(Supplied material Opens)

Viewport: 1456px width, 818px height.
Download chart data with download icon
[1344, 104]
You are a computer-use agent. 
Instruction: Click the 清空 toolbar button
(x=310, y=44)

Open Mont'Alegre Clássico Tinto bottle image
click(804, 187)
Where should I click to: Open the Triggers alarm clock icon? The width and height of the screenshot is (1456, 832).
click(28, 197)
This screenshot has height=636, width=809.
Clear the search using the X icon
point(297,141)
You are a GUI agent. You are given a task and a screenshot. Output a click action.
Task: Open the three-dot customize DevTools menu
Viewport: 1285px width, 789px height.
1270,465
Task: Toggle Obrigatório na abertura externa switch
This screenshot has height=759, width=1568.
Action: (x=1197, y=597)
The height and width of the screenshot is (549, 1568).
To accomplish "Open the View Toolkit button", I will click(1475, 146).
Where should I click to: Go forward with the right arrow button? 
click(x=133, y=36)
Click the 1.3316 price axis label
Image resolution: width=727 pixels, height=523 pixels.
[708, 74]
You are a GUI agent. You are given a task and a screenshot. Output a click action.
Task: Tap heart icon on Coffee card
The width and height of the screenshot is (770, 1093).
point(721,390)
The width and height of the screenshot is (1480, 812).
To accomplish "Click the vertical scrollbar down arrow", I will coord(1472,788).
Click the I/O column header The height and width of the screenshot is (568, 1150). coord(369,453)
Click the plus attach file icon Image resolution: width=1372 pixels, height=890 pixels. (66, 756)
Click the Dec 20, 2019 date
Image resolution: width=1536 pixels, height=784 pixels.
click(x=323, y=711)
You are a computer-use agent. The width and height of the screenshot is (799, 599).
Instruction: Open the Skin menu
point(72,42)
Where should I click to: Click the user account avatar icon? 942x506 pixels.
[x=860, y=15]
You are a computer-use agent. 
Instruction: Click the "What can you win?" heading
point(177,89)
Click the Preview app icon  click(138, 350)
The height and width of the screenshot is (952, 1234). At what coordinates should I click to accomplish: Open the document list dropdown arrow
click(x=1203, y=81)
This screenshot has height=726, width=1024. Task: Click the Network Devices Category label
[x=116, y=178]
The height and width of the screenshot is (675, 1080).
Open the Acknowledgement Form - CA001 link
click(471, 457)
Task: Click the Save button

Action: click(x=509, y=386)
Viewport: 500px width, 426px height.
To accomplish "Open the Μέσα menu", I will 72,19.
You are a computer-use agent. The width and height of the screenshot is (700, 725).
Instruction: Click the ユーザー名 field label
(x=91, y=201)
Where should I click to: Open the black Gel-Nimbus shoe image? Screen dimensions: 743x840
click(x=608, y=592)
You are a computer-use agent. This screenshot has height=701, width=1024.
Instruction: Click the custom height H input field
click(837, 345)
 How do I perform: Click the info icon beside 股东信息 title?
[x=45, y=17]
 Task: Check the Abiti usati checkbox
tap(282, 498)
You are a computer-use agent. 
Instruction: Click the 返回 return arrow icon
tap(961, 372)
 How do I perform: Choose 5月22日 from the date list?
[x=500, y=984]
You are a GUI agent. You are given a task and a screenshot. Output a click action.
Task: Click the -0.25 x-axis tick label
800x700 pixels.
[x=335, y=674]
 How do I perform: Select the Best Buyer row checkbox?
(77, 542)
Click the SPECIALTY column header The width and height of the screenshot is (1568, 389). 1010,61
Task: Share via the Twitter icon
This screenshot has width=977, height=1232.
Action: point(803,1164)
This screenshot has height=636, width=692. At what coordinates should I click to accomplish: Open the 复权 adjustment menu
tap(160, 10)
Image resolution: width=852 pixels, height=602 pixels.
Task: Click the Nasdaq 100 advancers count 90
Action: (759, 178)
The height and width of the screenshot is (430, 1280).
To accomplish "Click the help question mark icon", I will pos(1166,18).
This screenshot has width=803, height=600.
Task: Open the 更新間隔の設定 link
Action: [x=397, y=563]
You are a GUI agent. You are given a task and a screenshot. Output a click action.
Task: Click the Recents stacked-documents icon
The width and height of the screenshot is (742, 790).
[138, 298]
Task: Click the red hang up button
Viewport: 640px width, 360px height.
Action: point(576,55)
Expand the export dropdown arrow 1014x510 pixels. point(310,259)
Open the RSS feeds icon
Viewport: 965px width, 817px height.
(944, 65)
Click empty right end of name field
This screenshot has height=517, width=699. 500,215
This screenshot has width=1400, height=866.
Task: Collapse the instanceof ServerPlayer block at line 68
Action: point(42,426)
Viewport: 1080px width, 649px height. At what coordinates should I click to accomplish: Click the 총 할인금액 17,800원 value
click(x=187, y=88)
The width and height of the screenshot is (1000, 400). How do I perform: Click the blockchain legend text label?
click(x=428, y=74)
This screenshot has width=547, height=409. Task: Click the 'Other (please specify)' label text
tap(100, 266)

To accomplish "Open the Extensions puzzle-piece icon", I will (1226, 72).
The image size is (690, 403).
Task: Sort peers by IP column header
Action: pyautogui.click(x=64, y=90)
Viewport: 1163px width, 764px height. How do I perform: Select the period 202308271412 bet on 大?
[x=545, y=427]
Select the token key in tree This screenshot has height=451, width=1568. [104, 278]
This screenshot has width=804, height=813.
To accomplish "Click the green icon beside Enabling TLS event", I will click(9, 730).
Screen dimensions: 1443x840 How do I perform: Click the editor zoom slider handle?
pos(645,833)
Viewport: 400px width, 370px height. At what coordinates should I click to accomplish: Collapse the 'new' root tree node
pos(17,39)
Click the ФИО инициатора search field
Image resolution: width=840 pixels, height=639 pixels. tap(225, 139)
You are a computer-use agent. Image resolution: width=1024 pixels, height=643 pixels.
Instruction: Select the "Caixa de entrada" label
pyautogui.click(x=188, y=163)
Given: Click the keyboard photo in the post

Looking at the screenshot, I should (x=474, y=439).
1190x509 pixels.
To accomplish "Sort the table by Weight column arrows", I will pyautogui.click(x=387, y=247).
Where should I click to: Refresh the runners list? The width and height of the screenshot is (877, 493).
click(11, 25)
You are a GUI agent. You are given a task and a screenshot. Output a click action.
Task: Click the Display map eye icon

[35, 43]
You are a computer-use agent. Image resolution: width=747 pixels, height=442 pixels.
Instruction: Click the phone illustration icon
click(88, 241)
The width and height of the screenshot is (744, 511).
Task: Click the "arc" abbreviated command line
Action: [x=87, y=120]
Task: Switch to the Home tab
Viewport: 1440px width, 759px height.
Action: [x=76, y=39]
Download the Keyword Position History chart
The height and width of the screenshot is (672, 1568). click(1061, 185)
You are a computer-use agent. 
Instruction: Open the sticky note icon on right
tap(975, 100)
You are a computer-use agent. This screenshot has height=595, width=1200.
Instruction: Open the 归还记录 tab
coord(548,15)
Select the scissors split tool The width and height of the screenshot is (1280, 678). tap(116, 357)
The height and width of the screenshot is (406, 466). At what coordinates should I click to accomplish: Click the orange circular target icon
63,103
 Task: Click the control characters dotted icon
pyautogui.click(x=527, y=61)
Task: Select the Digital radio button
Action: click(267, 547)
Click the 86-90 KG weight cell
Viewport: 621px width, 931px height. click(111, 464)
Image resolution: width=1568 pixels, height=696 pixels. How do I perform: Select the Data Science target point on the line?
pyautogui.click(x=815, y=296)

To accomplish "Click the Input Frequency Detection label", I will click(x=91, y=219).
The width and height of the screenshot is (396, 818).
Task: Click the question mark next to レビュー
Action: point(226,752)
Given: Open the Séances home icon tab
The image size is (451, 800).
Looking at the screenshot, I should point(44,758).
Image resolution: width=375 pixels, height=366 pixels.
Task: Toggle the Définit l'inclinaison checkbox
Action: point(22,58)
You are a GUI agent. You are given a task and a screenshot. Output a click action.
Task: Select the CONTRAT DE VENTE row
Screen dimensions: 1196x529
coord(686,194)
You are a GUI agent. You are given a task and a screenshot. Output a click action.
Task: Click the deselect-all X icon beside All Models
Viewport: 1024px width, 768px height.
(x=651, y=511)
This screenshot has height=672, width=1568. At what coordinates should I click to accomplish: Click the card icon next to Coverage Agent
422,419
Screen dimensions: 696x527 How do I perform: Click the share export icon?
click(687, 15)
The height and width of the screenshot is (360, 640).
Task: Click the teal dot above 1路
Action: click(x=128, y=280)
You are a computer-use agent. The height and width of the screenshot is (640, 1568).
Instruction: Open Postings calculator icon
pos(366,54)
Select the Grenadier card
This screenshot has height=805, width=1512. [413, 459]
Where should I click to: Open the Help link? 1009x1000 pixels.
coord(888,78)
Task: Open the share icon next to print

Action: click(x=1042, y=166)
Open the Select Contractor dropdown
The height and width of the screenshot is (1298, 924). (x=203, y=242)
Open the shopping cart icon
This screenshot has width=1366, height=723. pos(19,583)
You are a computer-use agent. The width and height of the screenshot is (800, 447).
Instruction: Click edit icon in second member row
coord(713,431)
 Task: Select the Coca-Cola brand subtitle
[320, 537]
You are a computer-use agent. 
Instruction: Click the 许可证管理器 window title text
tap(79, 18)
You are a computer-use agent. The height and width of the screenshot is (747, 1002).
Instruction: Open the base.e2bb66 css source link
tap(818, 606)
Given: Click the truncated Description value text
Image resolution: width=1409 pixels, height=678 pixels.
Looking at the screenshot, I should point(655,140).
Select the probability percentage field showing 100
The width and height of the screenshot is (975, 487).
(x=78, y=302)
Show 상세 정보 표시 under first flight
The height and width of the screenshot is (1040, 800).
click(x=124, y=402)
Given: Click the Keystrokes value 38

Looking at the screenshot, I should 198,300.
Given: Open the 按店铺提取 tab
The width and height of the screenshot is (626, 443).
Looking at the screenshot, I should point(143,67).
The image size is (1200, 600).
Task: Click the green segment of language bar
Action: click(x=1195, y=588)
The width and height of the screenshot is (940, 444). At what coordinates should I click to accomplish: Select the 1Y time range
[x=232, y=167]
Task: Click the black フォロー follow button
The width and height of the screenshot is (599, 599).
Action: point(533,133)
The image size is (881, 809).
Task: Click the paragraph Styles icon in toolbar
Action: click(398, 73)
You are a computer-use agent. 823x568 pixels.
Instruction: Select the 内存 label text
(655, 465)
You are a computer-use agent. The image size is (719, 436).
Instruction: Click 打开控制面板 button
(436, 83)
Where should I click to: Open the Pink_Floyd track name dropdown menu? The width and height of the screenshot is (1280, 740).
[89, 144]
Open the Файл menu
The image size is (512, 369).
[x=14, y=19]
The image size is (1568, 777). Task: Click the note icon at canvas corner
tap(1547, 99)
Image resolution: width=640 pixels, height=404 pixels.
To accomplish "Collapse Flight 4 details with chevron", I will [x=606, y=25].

(Supplied material Closes)

→ **Work to be completed**:
Starting at the line above that contains "You are a computer-use agent. Image resolution: width=747", write out each line exactly until the line that contains "Task: Click the deselect-all" has been written, and stop there.

→ **Finished task**:
You are a computer-use agent. Image resolution: width=747 pixels, height=442 pixels.
Instruction: Click the phone illustration icon
click(88, 241)
The width and height of the screenshot is (744, 511).
Task: Click the "arc" abbreviated command line
Action: [x=87, y=120]
Task: Switch to the Home tab
Viewport: 1440px width, 759px height.
Action: [x=76, y=39]
Download the Keyword Position History chart
The height and width of the screenshot is (672, 1568). click(1061, 185)
You are a computer-use agent. 
Instruction: Open the sticky note icon on right
tap(975, 100)
You are a computer-use agent. This screenshot has height=595, width=1200.
Instruction: Open the 归还记录 tab
coord(548,15)
Select the scissors split tool The width and height of the screenshot is (1280, 678). tap(116, 357)
The height and width of the screenshot is (406, 466). At what coordinates should I click to accomplish: Click the orange circular target icon
63,103
 Task: Click the control characters dotted icon
pyautogui.click(x=527, y=61)
Task: Select the Digital radio button
Action: click(267, 547)
Click the 86-90 KG weight cell
Viewport: 621px width, 931px height. click(111, 464)
Image resolution: width=1568 pixels, height=696 pixels. How do I perform: Select the Data Science target point on the line?
pyautogui.click(x=815, y=296)

To accomplish "Click the Input Frequency Detection label", I will click(x=91, y=219).
The width and height of the screenshot is (396, 818).
Task: Click the question mark next to レビュー
Action: point(226,752)
Given: Open the Séances home icon tab
The image size is (451, 800).
Looking at the screenshot, I should point(44,758).
Image resolution: width=375 pixels, height=366 pixels.
Task: Toggle the Définit l'inclinaison checkbox
Action: point(22,58)
You are a GUI agent. You are given a task and a screenshot. Output a click action.
Task: Select the CONTRAT DE VENTE row
Screen dimensions: 1196x529
coord(686,194)
You are a GUI agent. You are given a task and a screenshot. Output a click action.
Task: Click the deselect-all X icon beside All Models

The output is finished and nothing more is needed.